Camorra: sgominata baby gang, 3 fermi

Tentato omicidio e lesioni personali le accuse contro di loro

(ANSA) - NAPOLI, 13 FEB - Tre giovani ritenuti contigui al clan "Sibillo" sono stati fermati dai carabinieri a Napoli su disposizione della Dda partenopea e dal Tribunale per i Minorenni. Sono ritenuti responsabili in concorso di tentato omicidio, lesioni personali e detenzione e porto abusivo d'arma da fuoco, aggravati dal metodo mafioso, per aver ferito a colpi di casco un minorenne e poi sparato allo stesso e al padre in fuga.

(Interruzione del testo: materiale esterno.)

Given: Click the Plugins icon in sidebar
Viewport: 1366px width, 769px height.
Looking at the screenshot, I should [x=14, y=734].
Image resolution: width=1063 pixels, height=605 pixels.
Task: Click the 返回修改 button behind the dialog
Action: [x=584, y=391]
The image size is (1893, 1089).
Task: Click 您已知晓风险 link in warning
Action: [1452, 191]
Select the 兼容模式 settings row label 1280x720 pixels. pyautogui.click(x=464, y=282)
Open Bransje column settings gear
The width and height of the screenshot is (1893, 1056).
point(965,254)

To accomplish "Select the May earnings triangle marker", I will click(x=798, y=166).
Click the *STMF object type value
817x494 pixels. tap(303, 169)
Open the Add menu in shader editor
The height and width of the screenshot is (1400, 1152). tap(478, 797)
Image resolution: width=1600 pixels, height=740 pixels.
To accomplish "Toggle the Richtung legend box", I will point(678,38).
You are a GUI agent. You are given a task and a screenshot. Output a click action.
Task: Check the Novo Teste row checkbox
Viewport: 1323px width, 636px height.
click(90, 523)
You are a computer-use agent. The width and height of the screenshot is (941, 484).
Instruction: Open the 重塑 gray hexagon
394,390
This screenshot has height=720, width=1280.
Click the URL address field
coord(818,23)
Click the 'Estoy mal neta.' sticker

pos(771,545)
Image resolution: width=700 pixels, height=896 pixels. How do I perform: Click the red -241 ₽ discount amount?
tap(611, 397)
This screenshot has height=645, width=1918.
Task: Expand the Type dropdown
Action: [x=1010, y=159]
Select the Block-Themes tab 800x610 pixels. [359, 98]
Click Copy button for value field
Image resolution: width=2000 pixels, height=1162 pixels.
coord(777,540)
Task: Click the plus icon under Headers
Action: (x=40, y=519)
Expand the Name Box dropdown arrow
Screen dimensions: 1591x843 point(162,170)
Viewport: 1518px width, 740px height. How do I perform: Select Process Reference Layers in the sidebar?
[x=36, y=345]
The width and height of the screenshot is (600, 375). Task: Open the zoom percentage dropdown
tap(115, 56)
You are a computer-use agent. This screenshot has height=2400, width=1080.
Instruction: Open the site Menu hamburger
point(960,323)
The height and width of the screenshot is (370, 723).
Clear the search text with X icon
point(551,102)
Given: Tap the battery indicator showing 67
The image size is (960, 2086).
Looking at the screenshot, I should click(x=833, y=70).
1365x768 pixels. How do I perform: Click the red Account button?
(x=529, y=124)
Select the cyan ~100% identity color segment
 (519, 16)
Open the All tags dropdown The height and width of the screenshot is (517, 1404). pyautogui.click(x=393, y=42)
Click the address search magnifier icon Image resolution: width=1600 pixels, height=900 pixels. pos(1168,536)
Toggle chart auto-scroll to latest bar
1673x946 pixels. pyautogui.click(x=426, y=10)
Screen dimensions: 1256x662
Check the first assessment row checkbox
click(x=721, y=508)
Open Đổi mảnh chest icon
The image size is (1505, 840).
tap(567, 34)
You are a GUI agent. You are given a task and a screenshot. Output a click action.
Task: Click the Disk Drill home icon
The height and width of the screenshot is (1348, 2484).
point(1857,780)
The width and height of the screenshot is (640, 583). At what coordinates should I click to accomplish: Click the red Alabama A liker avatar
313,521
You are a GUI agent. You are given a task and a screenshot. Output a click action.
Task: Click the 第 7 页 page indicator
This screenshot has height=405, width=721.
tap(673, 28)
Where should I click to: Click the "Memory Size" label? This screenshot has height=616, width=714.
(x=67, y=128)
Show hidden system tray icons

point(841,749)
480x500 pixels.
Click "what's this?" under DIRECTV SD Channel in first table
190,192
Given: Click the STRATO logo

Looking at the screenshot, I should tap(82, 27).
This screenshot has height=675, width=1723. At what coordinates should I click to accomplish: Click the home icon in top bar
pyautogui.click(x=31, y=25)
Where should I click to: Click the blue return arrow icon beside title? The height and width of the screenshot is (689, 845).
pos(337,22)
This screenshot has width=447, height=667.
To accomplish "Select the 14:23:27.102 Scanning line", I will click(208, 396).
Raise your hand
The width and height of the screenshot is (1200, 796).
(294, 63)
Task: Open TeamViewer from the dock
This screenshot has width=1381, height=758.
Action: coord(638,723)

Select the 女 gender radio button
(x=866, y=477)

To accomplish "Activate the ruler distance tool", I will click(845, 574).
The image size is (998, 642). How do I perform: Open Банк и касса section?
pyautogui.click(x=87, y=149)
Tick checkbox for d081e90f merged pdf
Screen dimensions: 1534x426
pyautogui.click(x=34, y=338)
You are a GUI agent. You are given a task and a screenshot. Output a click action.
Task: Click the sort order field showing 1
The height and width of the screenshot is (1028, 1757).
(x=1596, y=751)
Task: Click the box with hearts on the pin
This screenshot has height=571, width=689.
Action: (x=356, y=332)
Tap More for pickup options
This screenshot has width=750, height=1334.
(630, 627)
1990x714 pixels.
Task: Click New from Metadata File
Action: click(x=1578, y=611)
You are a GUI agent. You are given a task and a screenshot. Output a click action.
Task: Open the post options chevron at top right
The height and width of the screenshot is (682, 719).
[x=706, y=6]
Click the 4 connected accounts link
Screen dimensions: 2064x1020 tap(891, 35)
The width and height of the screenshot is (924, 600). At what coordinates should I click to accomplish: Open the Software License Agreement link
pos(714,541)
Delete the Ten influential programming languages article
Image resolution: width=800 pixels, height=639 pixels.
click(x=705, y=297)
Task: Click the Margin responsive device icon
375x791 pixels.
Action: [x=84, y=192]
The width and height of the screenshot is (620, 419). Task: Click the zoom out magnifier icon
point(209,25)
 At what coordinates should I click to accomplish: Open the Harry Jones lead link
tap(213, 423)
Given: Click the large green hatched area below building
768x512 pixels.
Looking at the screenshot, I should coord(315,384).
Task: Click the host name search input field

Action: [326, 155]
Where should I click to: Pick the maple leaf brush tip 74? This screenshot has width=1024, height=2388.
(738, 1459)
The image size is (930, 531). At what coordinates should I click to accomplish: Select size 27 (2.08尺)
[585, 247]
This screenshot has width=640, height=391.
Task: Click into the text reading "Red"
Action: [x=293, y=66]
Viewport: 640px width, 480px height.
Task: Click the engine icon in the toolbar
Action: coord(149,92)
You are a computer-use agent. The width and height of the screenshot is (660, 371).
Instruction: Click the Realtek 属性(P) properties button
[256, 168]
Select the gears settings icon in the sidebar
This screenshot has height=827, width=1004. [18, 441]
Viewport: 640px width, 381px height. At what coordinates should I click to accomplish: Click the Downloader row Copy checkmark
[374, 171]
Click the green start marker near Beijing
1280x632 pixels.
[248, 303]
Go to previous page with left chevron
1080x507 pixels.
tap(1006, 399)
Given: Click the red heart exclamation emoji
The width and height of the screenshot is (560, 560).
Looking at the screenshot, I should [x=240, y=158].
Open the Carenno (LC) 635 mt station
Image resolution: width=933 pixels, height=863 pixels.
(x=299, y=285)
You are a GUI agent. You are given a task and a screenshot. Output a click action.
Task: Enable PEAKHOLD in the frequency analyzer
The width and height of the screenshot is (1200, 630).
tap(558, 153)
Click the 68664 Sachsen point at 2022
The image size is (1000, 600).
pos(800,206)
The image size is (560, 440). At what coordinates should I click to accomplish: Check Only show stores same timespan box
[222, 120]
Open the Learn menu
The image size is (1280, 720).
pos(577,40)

I fatti risalgono alla sera del 3 febbraio scorso, quando a Forcella, nei pressi di via Duomo, i militari dell'Arma hanno accertato che i fermati, dopo aver ferito al torace e alla testa un 17enne utilizzando i caschi, armati di pistola avevano ingaggiato una colluttazione con il padre 45 enne giunto in difesa del figlio. Quest'ultimo era riuscito a salire in sella al suo scooter per guadagnare la fuga, mentre il padre era scappato in auto.
    Nel corso dell'inseguimento i malviventi hanno esploso diversi colpi d'arma da fuoco al loro indirizzo, uno dei quali ha colpito l'autovettura.